Las ciudades grandes y los pueblos más apartados tienen algo en común: gente angustiada y necesitada de Dios. Algo motivaba a Jesús a ir por las ciudades y aldeas a servirles la Palabra y la sanidad: las grandes multitudes necesitadas que buscaban ayuda. Jesús tenía la misión de llevar el mensaje a todo lugar sin dejar persona que oyera. Él iba “…enseñando en las sinagogas de ellos, y predicando el evangelio del reino, y sanando toda enfermedad y toda dolencia en el pueblo.” (Mt. 9:35) ¿La razón? que la gente que llegaba a las sinagogas no tenía una doctrina como la suya ni entendía que el reino ya había llegado como quedaba demostraba por sus sanidades y milagros. 

La motivación de Jesús

La gente estaba perdida y necesitada pero sus líderes religiosos no los atendían y preferían darles tradiciones muertas que los descarriaban. A Jesús lo movía la compasión por las multitudes a las que veía desamparadas y dispersas como ovejas sin pastor (Mt. 9:36). Según nos dice Ezequiel 34 las ovejas fueron dispersas por pastores que se cuidaban a sí mismos, que abusaban del rebaño, no vendaban a las quebrantadas, no ayudaban a las débiles, ni iban tras la descarriada.

Jesús iba tras las ovejas descarriadas y desamparadas sin pastor porque lo conmovía ese triste estado. Él quería alcanzarlas, curarlas, pastorearlas y alimentarlas. No lo motivaba la fama, la riqueza o las recompensas humanas sino el ver a su pueblo bien. La compasión es ese sentimiento santo que desea y ayuda al afligido. ¿Qué llevaba a Jesús a tener un ministerio tan poderoso? su corazón de amor y compasión.

La mies es mucha

Jesús dijo a los discípulos que la mies es mucha, pero los obreros pocos (Mt. 9:37). La cosecha era demasiada pero los que la cosechaban eran pocos. Por tanto, Jesús les dijo que rogaran al Señor de la cosecha que enviara obreros (Mt. 9:38). Aún Jesús en su humanidad sabía que necesitaba de más personas que atendieran la necesidad de pastorear a estas personas perdidas. Dios puede proveer de personas que vayan a cosechar para que esta cosecha no se pierda. Los discípulos acompañaban a Jesús pero aún con ellos se requerían de más.
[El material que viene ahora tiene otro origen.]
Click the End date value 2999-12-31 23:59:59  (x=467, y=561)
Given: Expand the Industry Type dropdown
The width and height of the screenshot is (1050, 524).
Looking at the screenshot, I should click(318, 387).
Hoy la necesidad sigue siendo grande. Son millones los que están esperando que alguien se levante a ir por ellos, pero pocos son los que entienden el espíritu de Jesús. Mucha gente quisiera esa ayuda pero pocos se atreven a ir por las ovejas descarriadas. Es por eso que debemos rogar al Señor de la mies y hacerlo con la mirada de compasión de Cristo.